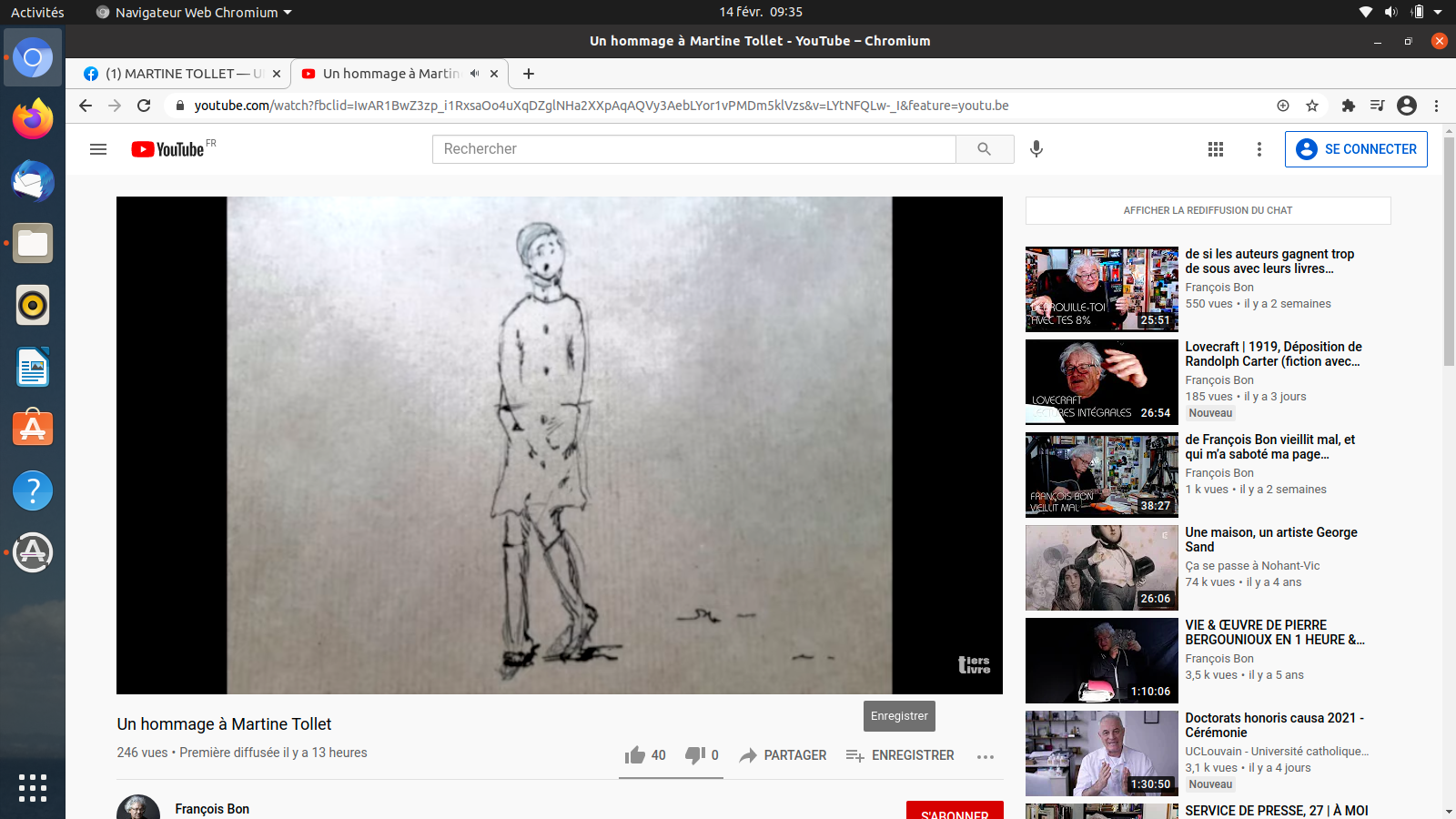Viewport: 1456px width, 819px height.
Task: Start voice search with microphone icon
Action: 1036,149
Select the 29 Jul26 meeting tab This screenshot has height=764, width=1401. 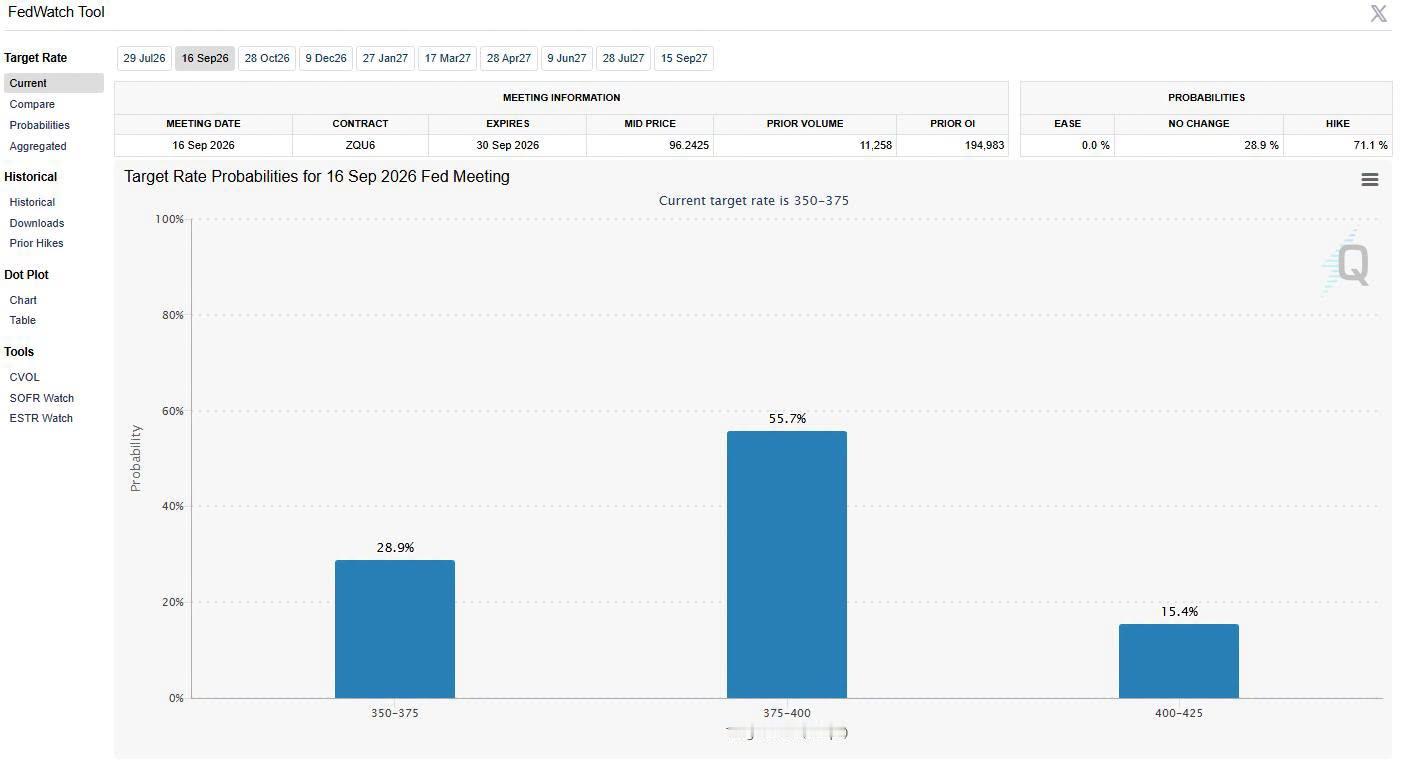(144, 58)
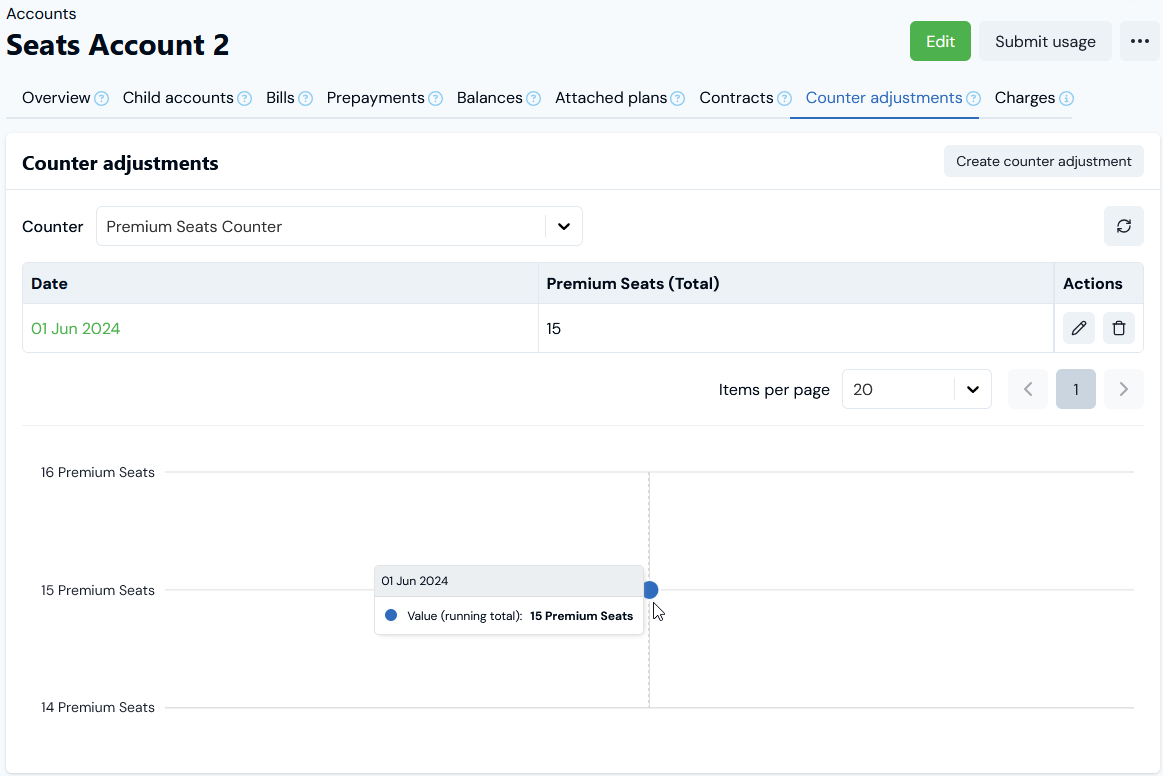
Task: Refresh the counter adjustments list
Action: coord(1123,226)

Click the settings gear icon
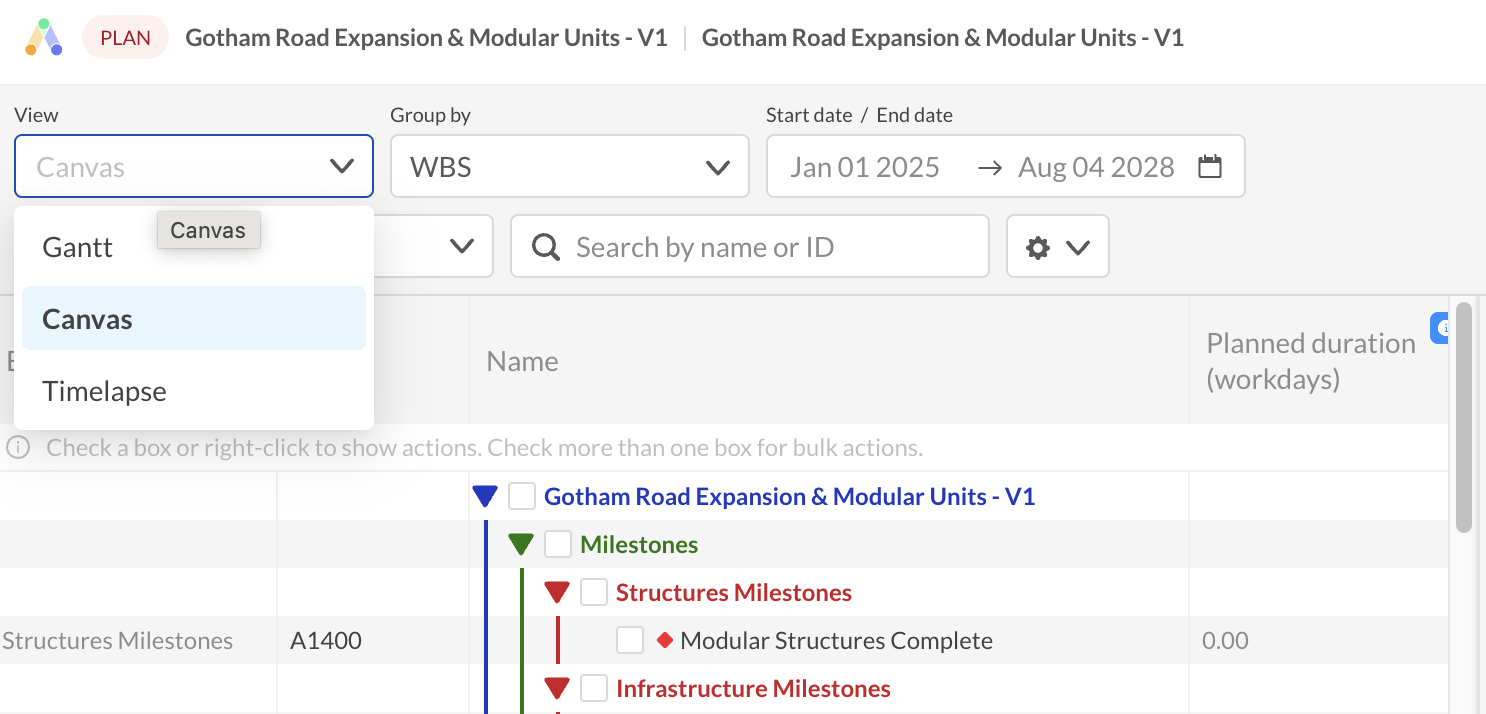[x=1038, y=247]
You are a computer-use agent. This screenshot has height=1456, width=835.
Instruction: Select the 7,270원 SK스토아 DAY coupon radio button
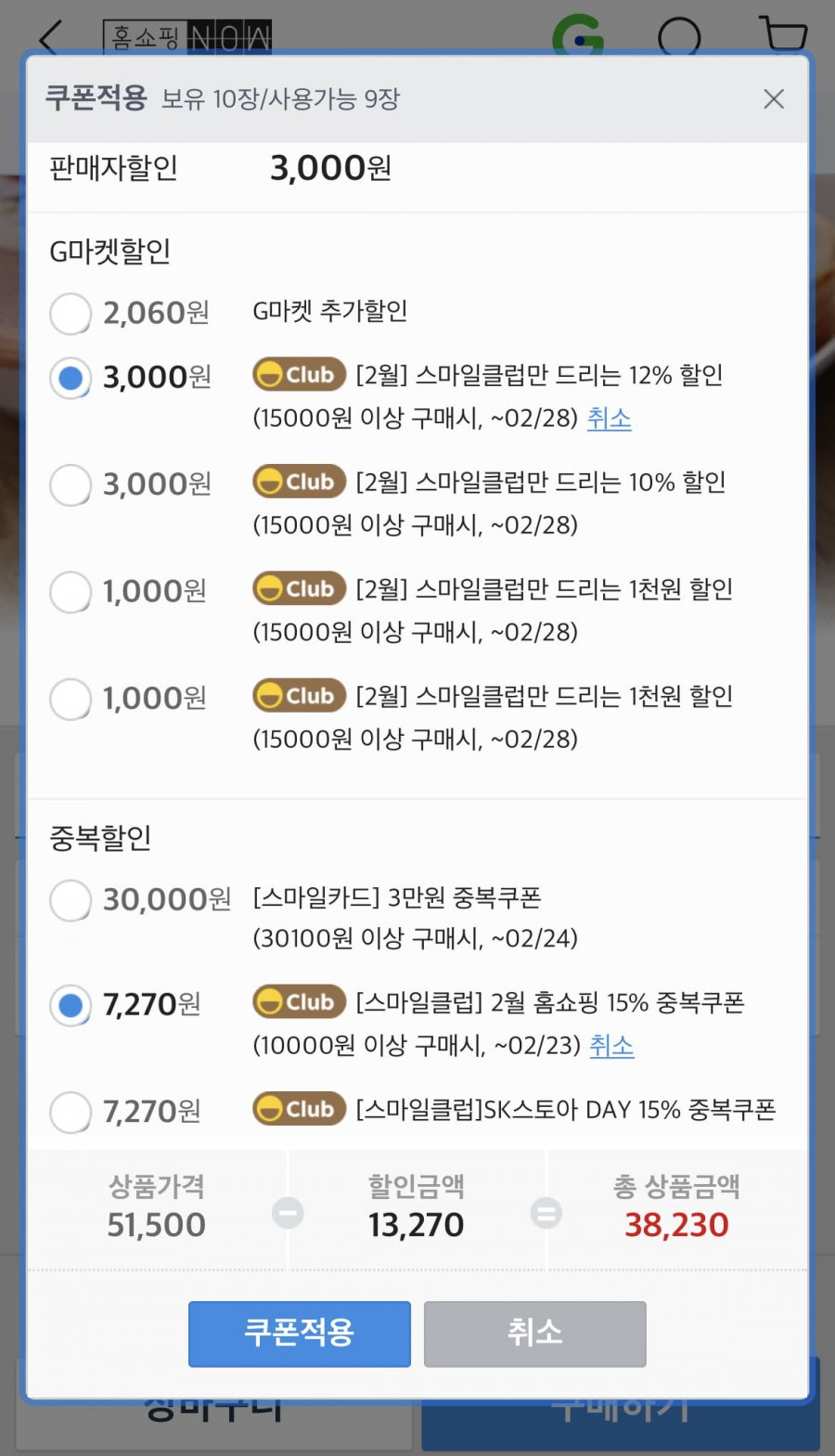pyautogui.click(x=71, y=1112)
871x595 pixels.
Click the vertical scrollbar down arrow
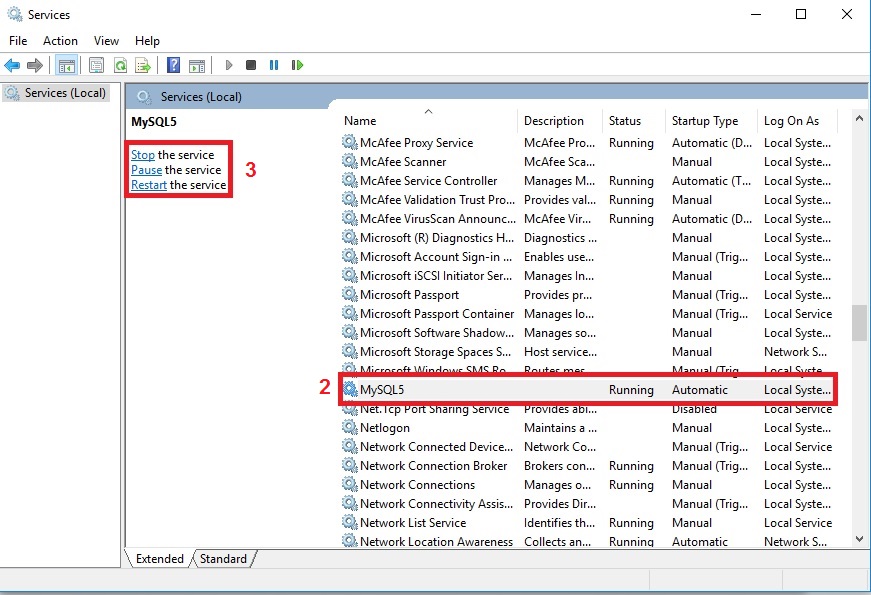click(859, 539)
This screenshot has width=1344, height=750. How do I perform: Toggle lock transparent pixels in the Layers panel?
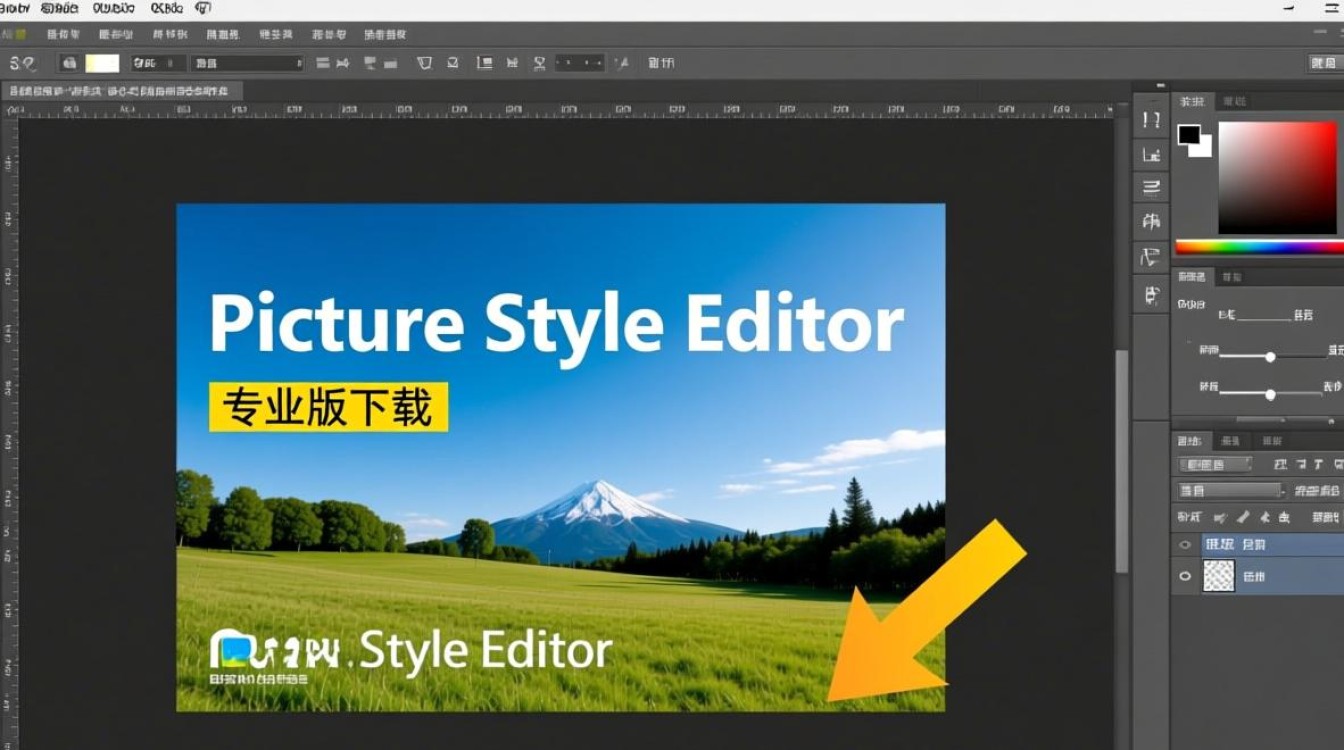pyautogui.click(x=1218, y=517)
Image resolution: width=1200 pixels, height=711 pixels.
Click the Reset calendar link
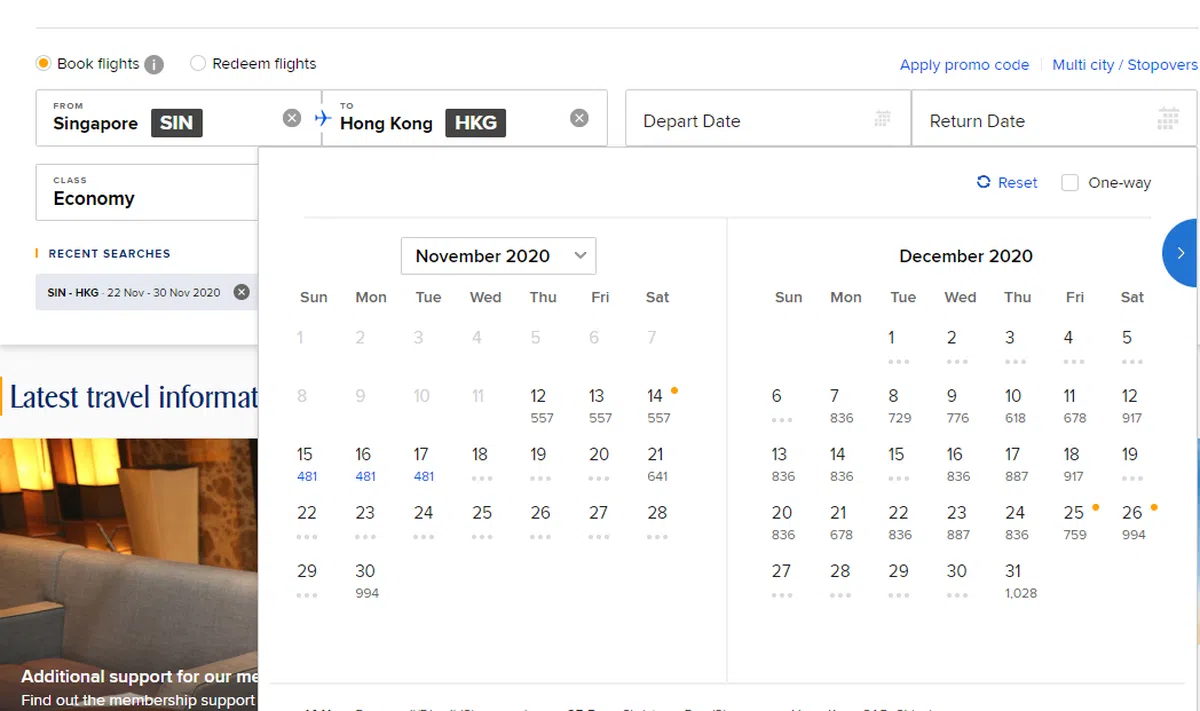coord(1007,182)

------------------------------------------------

__Task directions__
Exactly the lines from the line that contains "Click the settings gear icon" through the last line above, and no other lines, must be output, with pictures excluded.

__Expected answer__
Click the settings gear icon
[x=1038, y=247]
You are a computer-use agent. This screenshot has height=1456, width=835.
Instruction: Select the 7,270원 SK스토아 DAY coupon radio button
pyautogui.click(x=71, y=1112)
871x595 pixels.
Click the vertical scrollbar down arrow
click(859, 539)
This screenshot has width=1344, height=750. How do I perform: Toggle lock transparent pixels in the Layers panel?
pyautogui.click(x=1218, y=517)
Image resolution: width=1200 pixels, height=711 pixels.
Click the Reset calendar link
coord(1007,182)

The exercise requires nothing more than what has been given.